I got hung up on your phrase "This is only a couple of generations, which I do not think is enough for evolutionary effects to present themselves." You seem to think that an evolutionary effect involves a change in biology, which I don't think is the case.
Disclaimer: I have not read the full paper, but I do want to make the following point:
A single generation can be well enough for an evolutionary effect to present itself.
By means of a very simple example, assume there are no men. Every woman will be pregnant exactly once (holy spirit!); due to some gene, 1% of all babies are too large to deliver safely; the babies are all girls; they all inherit the gene of having too large babies; half of them die at birth. Consider this an equilibrium state. Now you introduce CS at time x, saving all babies. Only a single generation later, the rate of too large babies will be approximately 2% (in fact, 200/101) -- close to 100% more!

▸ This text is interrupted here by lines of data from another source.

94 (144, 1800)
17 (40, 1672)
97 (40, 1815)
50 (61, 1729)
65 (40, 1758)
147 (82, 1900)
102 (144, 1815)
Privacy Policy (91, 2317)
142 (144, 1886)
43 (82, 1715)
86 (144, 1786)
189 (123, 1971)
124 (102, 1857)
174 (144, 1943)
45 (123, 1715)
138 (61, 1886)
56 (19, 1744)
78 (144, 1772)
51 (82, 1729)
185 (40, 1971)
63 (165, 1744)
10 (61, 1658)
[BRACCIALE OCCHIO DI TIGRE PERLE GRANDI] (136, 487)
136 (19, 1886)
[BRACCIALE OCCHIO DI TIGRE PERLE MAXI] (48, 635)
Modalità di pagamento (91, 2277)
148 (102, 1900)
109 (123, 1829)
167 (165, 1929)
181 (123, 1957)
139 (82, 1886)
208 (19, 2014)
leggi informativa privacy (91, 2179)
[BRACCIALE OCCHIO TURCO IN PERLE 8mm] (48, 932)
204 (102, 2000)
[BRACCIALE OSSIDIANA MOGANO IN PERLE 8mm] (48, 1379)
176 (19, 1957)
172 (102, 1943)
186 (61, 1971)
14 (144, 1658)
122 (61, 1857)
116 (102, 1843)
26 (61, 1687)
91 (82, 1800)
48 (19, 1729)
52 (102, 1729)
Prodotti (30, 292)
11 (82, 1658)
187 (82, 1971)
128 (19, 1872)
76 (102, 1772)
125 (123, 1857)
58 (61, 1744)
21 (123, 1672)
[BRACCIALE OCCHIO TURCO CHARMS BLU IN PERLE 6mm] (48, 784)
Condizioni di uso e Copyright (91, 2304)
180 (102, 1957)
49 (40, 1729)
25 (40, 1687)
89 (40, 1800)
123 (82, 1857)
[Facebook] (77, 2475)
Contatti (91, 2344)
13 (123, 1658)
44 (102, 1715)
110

As a kind of explanation, note that an evolutionary effect does not necessarily mean that babies grow differently; it may simply be possible that the selection of babies of different sizes changes over time. In fact, the paper suggests exactly that:
We demonstrated that due to these three properties weak
directional selection favoring large neonates relative to the
maternal pelvic dimensions is sufficient to account for the high
incidence of fetopelvic disproportion in human populations.
Which, in my opinion, says exactly what I started with: there is not necessarily a change in biology; the observed size change can be explained without assuming any change in biology.
Finally, I feel the wording of your question title reflects that misunderstanding: CS are not affecting evolution (your question title); the selection through CS has an "evolutionary effect" (BBC article) in the sense that it is evolution.